Im 13. Jahrhundert entstand an diesem Flecken vor den Toren Hannovers ein 56 Hektar großes Gut. Die Ritterfamilie von Alten waren die Besitzer. Dieser Name taucht in und um Hannover häufiger auf. Wohl in dem Dorf Ahlten, zwischen Anderten und Lehrte gelegen, hat die Familie ihren Ursprung. Begegnet bin ich dem Namen auch auf Rittergut Dunau westlich von Hannover, deren Besitzer um 1550 ein Familienzweig der von Altens waren. An anderer Stelle habe ich von einem Graf Carl von Alten berichtet, der als General bei der Schlacht von Waterloo beteiligt war. Die Mausoleumsruine seines Grabes findet man im Naturschutzgebiet Sundern in Hemmingen. Und nicht weit entfernt in Ricklingen liegt das ehemalige Rittergut der von Altens, auf dem der General zu Hause war.
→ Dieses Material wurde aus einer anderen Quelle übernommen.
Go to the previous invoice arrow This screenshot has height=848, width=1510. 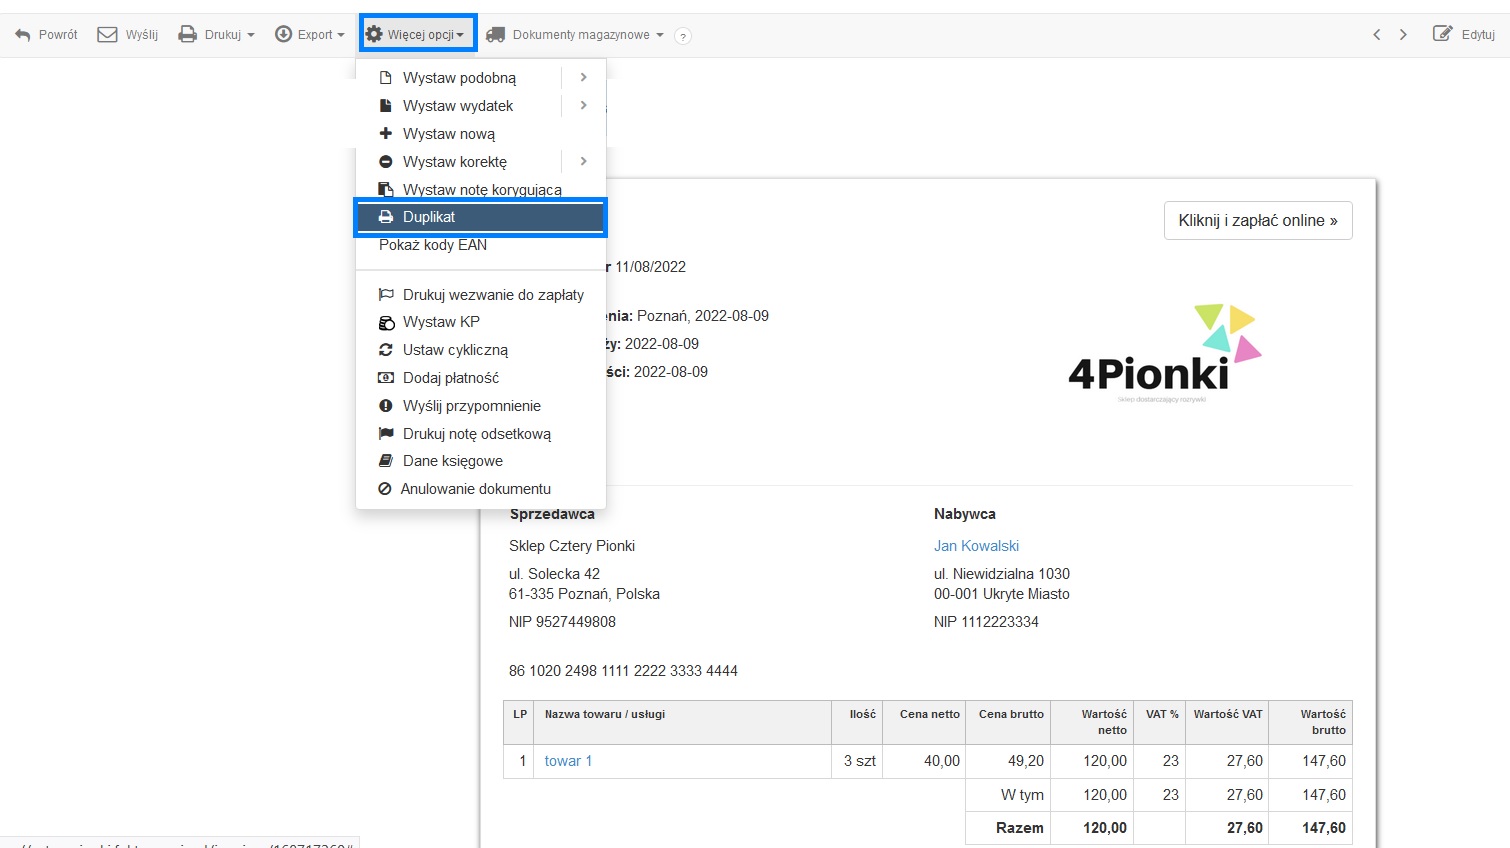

Doch im Jahr 1688 musste die Familie das Gut in Linden aus wirtschaftlichen Gründen verpachten. Franz Ernst von Platen übernahm es, der Hofmarschall bei Herzog Ernst August war. Vier Jahre später ließ von Platen ein Lustschloss errichten, und dazu einen Barockgarten anlegen, der größer war als der heutige Große Garten in Herrenhausen (früher einmal war dieser allerdings doppelt so groß wie heute). Sein Sohn Ernst August ließ den Garten zu Beginn des 16. Jahrhunderts mit einer vier Meter hohen Mauer umgeben. Teile davon sind noch übriggeblieben. Sie liegen an der Wachsbleiche auf der anderen Seite des Westschnellweges, der 1950 gebaut wurde. Größere Teile der Gartenanlage gingen dadurch verloren.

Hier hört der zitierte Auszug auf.